◆ Records provided ◆
# # # # #
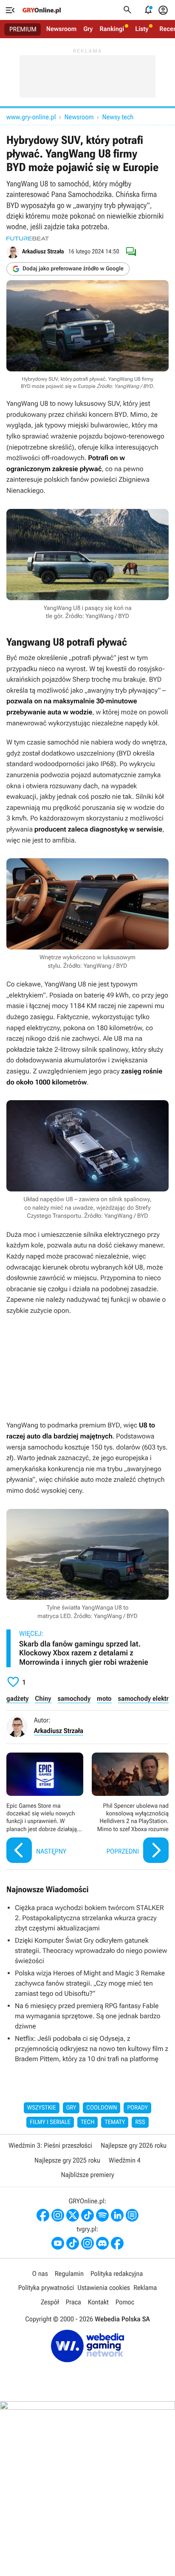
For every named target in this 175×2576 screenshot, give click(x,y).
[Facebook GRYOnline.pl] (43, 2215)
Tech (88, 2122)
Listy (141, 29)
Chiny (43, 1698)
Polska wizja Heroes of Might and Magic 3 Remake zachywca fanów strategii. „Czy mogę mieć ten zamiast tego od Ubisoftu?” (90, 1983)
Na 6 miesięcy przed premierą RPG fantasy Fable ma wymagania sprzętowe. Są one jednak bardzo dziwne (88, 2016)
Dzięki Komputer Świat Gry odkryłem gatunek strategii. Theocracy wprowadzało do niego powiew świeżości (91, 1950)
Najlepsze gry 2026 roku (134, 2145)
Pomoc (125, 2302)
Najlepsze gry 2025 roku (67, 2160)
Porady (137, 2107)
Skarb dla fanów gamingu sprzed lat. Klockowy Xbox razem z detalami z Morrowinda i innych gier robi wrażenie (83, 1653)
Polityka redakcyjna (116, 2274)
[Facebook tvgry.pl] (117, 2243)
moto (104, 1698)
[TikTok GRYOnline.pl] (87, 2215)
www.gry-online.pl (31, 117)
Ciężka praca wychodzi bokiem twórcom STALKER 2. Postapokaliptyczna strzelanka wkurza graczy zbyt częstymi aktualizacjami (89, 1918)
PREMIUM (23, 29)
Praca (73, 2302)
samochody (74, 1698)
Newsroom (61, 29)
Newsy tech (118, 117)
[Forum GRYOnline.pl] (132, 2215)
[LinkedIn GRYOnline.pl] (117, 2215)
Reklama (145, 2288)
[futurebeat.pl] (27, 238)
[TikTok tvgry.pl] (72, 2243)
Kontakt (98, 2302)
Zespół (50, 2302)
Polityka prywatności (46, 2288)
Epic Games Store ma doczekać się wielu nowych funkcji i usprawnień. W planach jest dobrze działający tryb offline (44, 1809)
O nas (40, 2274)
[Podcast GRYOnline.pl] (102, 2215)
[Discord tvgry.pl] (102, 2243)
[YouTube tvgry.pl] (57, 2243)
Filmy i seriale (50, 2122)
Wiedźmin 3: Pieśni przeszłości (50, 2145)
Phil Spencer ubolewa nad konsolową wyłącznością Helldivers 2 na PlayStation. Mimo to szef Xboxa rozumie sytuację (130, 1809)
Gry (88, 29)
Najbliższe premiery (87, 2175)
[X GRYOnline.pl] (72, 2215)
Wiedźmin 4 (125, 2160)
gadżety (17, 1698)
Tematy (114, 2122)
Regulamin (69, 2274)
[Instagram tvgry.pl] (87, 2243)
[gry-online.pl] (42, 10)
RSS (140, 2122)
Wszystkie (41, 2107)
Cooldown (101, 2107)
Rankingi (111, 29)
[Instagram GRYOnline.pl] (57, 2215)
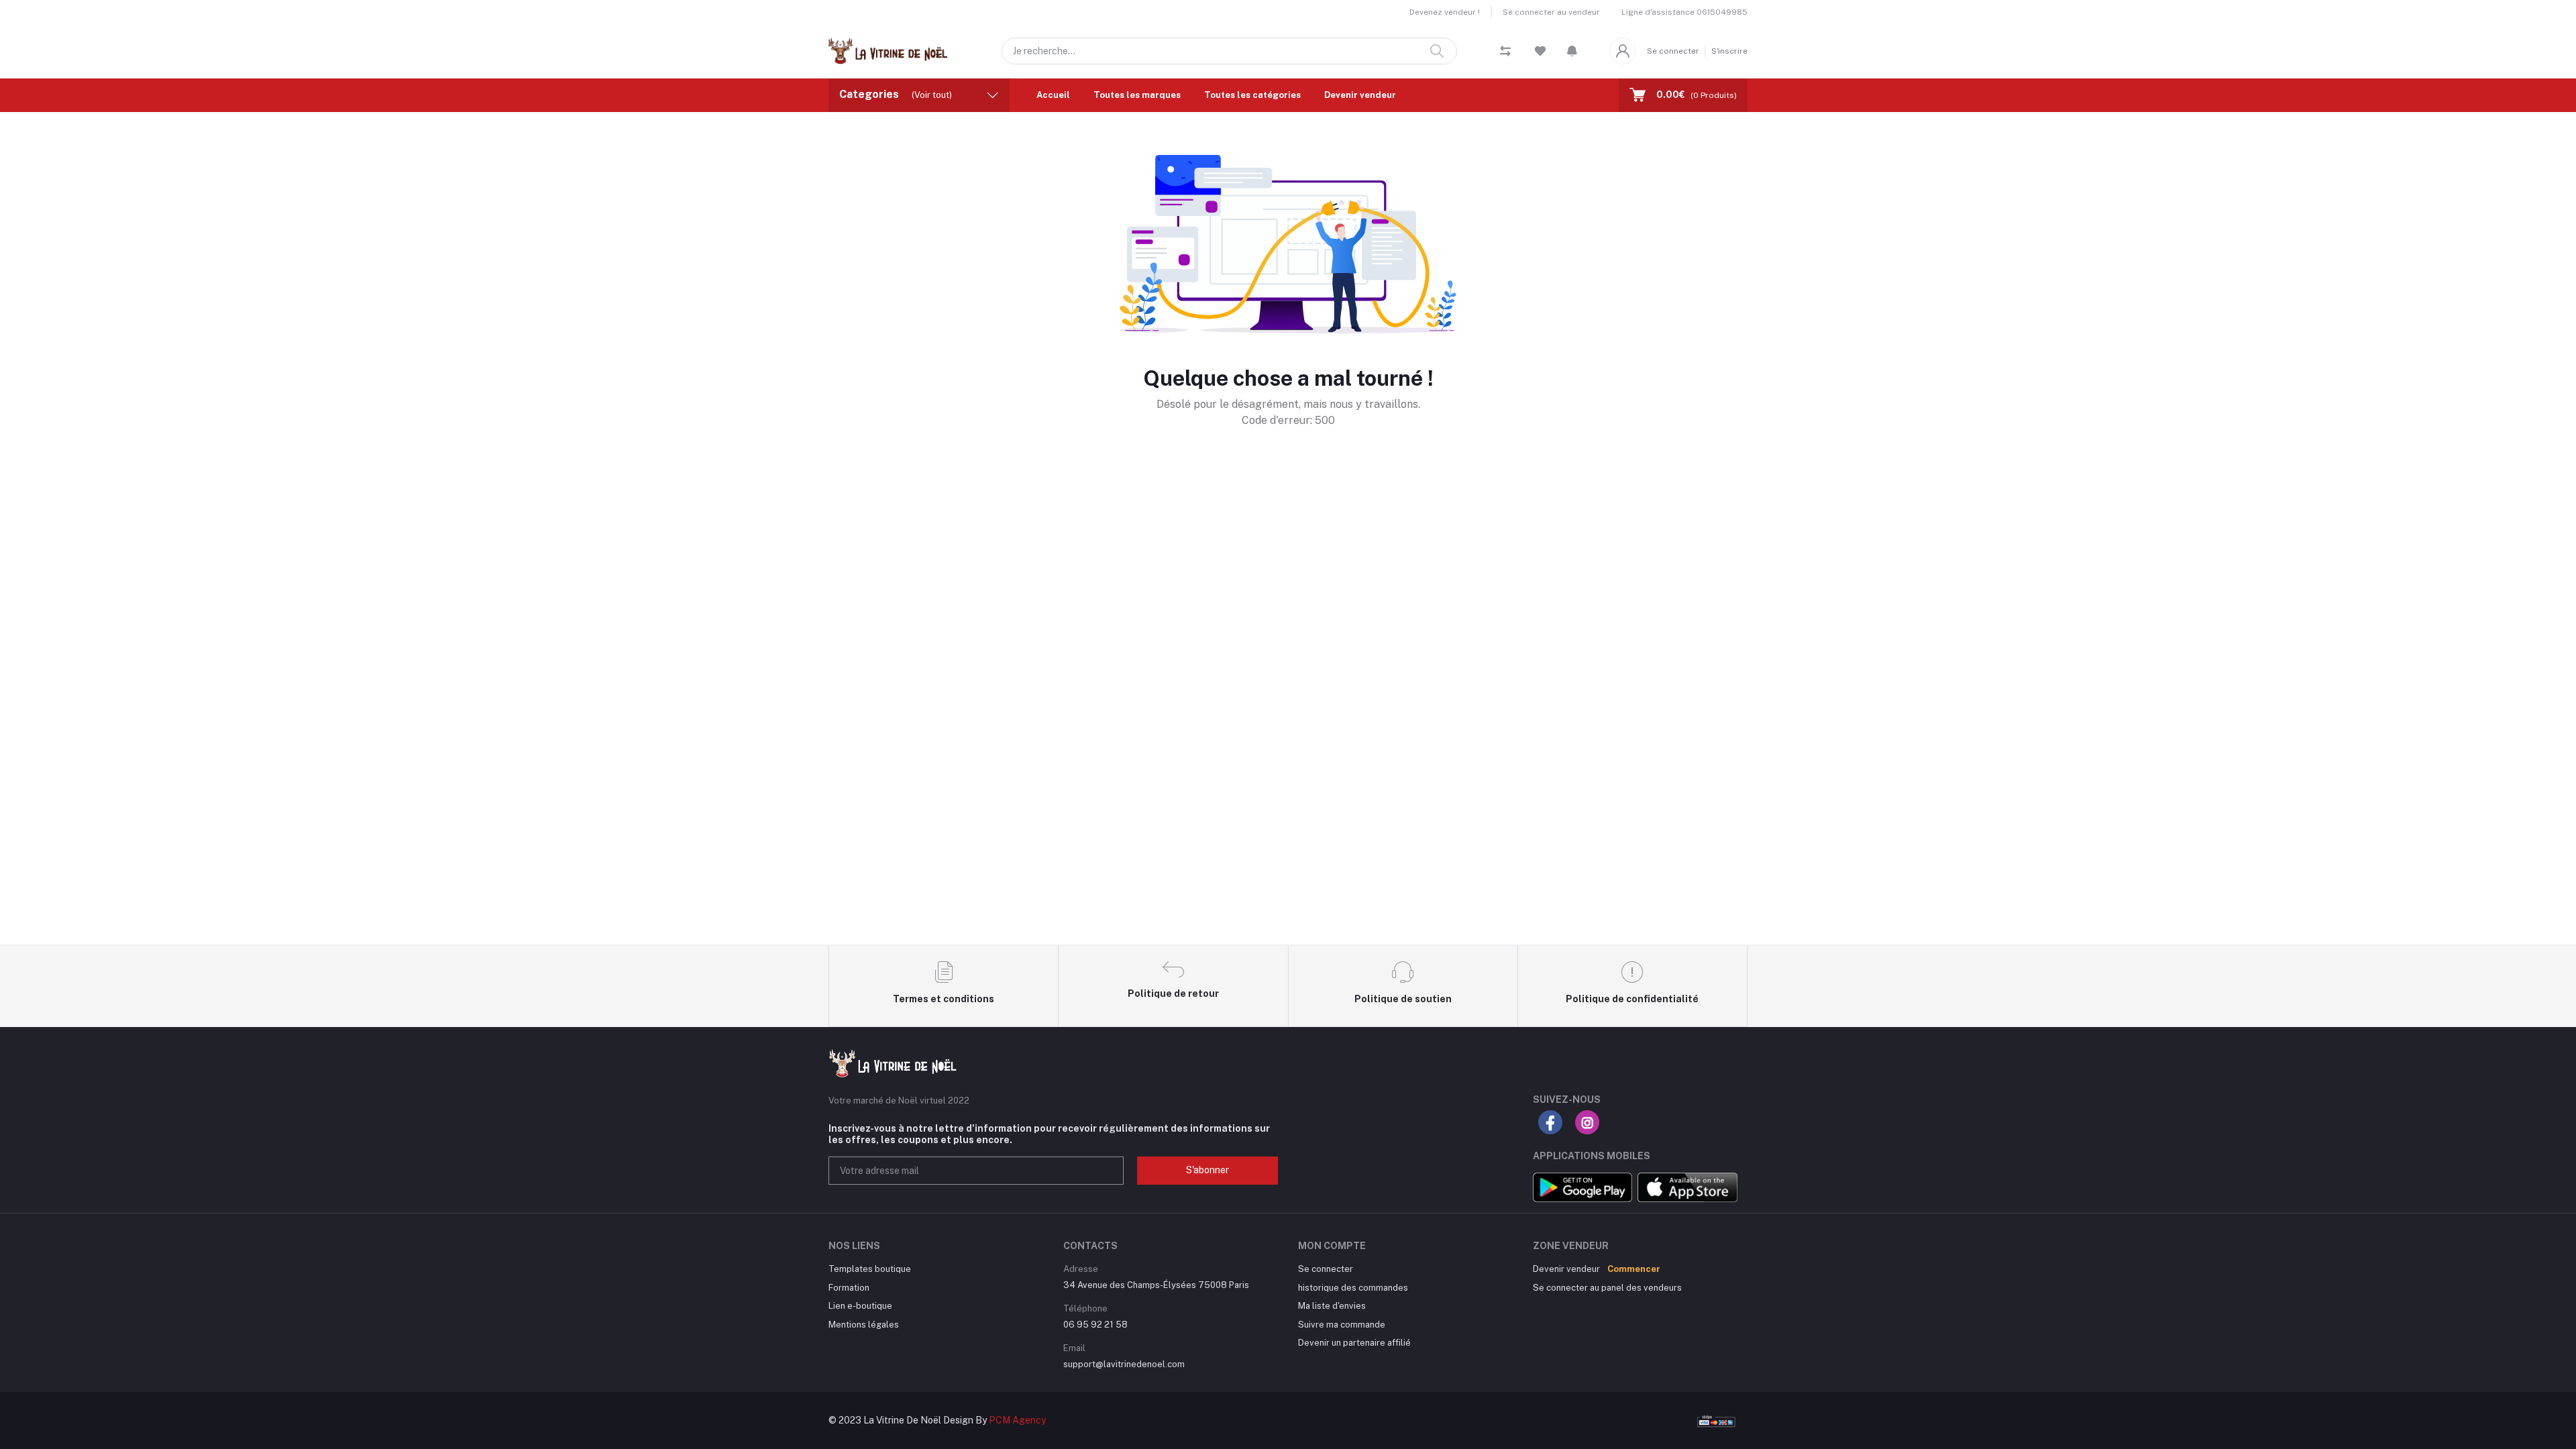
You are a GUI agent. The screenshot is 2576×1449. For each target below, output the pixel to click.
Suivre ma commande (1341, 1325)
# # # # #
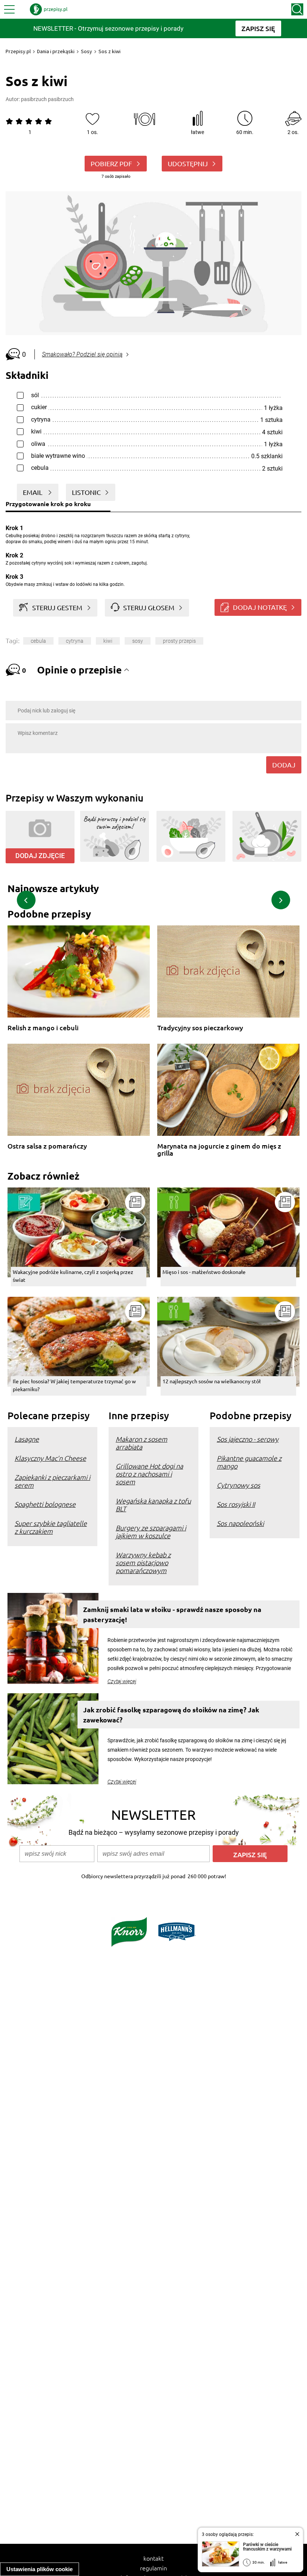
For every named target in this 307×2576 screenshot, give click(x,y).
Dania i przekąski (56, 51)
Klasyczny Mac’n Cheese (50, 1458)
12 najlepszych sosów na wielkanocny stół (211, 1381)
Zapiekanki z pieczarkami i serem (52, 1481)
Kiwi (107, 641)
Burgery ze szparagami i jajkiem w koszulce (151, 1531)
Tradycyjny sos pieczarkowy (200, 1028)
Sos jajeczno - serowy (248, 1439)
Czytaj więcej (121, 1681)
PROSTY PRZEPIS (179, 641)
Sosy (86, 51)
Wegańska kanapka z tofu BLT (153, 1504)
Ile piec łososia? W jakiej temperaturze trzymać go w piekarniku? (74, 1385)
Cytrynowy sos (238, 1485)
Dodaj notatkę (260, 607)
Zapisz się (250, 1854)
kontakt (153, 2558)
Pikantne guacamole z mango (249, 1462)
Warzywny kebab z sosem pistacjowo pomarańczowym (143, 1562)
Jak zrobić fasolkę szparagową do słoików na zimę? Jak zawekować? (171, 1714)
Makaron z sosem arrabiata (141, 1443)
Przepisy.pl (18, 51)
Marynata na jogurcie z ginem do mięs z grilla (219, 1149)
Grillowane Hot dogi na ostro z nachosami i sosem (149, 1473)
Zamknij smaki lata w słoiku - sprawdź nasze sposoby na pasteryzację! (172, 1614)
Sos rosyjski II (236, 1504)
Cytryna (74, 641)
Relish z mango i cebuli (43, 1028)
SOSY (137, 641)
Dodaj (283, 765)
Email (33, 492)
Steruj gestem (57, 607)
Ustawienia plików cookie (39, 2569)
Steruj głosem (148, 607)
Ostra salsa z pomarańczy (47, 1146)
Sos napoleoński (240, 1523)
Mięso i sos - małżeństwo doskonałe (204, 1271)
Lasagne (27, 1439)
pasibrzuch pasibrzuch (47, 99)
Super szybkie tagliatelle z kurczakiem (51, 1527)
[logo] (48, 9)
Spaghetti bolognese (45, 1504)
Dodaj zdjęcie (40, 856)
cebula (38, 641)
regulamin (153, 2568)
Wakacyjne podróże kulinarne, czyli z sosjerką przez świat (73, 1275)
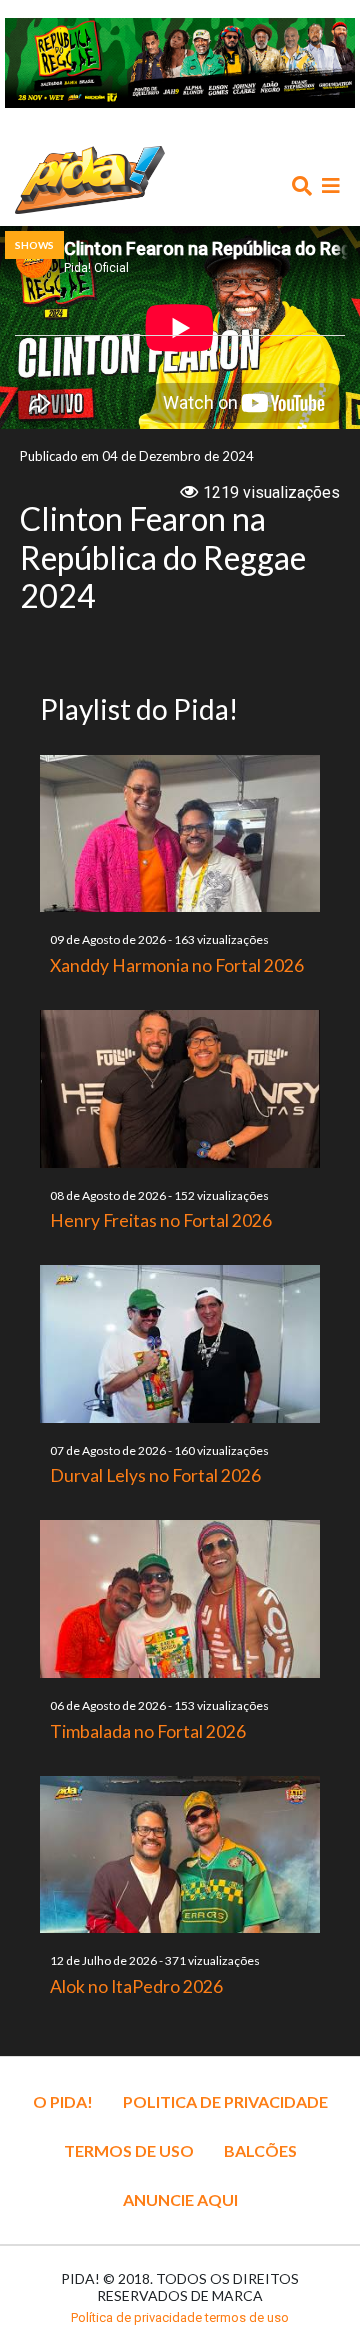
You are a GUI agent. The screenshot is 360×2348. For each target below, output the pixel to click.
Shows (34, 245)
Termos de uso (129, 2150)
# # # # #
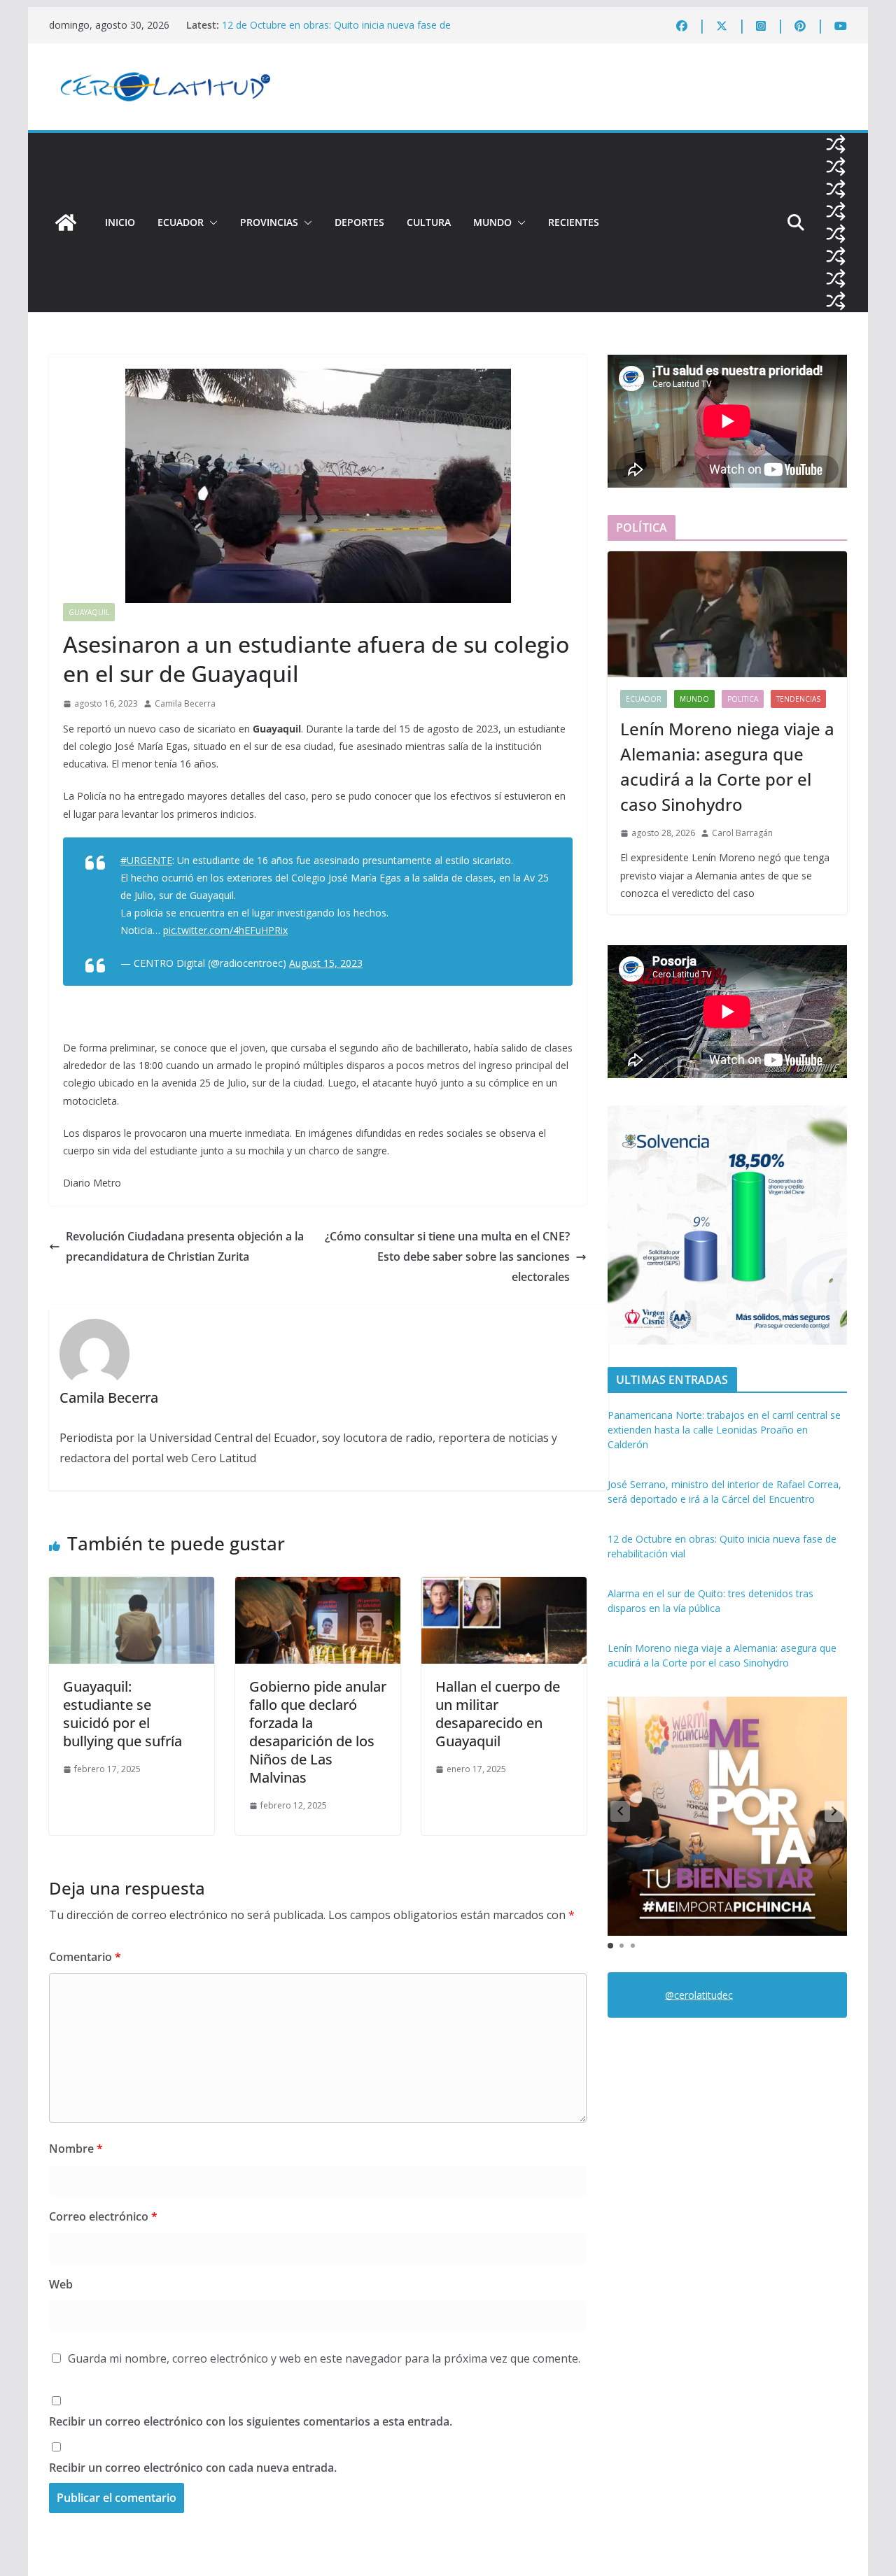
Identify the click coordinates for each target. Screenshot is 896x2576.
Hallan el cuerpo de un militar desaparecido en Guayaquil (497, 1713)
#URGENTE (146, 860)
# # # # #
◆ Aim of the task ◆
Above this task is a listing with pictures in it. Retype only the lines from the one containing "Polityka prywatności (46, 2288)" through the one containing "Suivre ma commande (1341, 1325)", both included, and not the pictures.

◆ Response area ◆
Polityka prywatności (46, 2288)
Epic Games Store ma doczekać się wielu nowych funkcji i usprawnień. W planach jest dobrze działający tryb offline (44, 1809)
O nas (40, 2274)
[Podcast GRYOnline.pl] (102, 2215)
[Discord tvgry.pl] (102, 2243)
[YouTube tvgry.pl] (57, 2243)
Filmy i seriale (50, 2122)
Wiedźmin 3: Pieśni przeszłości (50, 2145)
Phil Spencer ubolewa nad konsolową wyłącznością Helldivers 2 na PlayStation. Mimo to szef Xboxa rozumie sytuację (130, 1809)
Gry (88, 29)
Najbliższe premiery (87, 2175)
[X GRYOnline.pl] (72, 2215)
Wiedźmin 4 (125, 2160)
gadżety (17, 1698)
Tematy (114, 2122)
Regulamin (69, 2274)
[Instagram tvgry.pl] (87, 2243)
[gry-online.pl] (42, 10)
RSS (140, 2122)
Wszystkie (41, 2107)
Cooldown (101, 2107)
Rankingi (111, 29)
[Instagram GRYOnline.pl] (57, 2215)
You are a GUI agent. The screenshot is 2576×1449. For each target below, output the pixel to click.
Suivre ma commande (1341, 1325)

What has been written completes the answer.